* _Task goal_
Look for "Open" in the records and copy every line that has it.

(Stored records)

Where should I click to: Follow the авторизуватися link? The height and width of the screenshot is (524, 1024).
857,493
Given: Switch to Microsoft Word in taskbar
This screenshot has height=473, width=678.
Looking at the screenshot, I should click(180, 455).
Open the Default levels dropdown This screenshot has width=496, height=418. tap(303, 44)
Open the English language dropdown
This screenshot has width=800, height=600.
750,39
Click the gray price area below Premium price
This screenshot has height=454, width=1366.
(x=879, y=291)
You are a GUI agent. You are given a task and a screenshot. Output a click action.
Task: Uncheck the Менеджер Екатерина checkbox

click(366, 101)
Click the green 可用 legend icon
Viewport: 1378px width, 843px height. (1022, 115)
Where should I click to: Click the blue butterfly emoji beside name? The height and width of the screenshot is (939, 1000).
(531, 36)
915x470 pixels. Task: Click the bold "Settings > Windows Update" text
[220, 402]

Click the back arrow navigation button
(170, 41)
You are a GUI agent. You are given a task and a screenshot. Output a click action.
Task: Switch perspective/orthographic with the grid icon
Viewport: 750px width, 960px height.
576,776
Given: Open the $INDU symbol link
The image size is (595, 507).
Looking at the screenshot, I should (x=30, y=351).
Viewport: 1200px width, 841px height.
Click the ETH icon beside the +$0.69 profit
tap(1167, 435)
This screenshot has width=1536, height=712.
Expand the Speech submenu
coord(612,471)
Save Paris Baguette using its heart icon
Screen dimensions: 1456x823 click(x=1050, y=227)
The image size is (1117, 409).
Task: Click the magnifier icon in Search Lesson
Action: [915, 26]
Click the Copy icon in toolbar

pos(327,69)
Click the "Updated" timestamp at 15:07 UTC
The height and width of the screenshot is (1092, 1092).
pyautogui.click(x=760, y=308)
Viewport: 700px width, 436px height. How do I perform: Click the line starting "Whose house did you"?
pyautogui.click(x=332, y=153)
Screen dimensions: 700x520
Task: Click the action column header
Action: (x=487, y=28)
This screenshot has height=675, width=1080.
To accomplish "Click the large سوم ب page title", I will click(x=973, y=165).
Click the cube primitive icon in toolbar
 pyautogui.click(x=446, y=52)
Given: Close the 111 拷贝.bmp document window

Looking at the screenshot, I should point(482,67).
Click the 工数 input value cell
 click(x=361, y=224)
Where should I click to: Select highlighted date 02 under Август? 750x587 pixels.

* _Reply to the task_
Open the Default levels dropdown This screenshot has width=496, height=418. tap(303, 44)
Open the English language dropdown
Given: Open the $INDU symbol link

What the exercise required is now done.